Le conseguenze dell’invasione russa in Yemen
Il conflitto tra Russia e Ucraina ha destabilizzato pesantemente gli equilibri mondiali, mettendo in crisi anche le economie occidentali più forti. A rimetterci maggiormente, però, sono quelle parti di mondo che già prima si trovavano in difficoltà. L’Africa in generale, ma lo Yemen nel dettaglio vede la sua situazione peggiorare ulteriormente per diversi fattori legati all’azione militare russa.

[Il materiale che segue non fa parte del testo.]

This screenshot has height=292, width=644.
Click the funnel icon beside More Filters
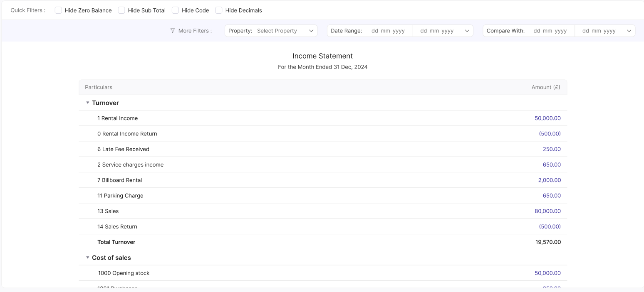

Da un lato, sul piano politico la pace sembra allontanarsi sempre più. L’acuirsi della divisione tra blocco occidentale e sfera d’influenza della Russia potrebbe riflettersi anche nella questione yemenita, facendo sfumare quel consenso internazionale che da tempo si cercava di raggiungere per mettere fine alla guerra civile. Ad uscire avvantaggiati dai disequilibri di potere paiono proprio gli sciiti sostenuti dall’Iran, con i tentativi di pace promossi dall’ONU e dagli Stati Uniti compromessi dalla delicata situazione in Ucraina.
Dall’altro, la crisi umanitaria permanente è più disastrosa che mai. Lo Yemen riceve la maggior parte delle provviste alimentari dal World Food Programme dell’ONU, il quale a sua volta compra il grano dall’Ucraina e la Russia. Non solo il conflitto sul suolo ucraino ha bloccato le esportazioni di beni primari, ma anche imposto al WFP un nuovo fronte su cui operare. Diverse agenzie umanitarie e delle stesse Nazioni Unite già da marzo hanno dovuto sospendere gli aiuti verso lo Yemen per mancanza di fondi, facendo precipitare la condizione di povertà della gran parte della popolazione. Il rischio, in realtà già concretizzato, è quello di non riuscire a sopperire a tutte le crisi umanitarie in corso; dal WFP arriva una richiesta d’aiuto: “Non fateci prendere il cibo da bambini affamati per darlo a bambini che stanno morendo di fame”.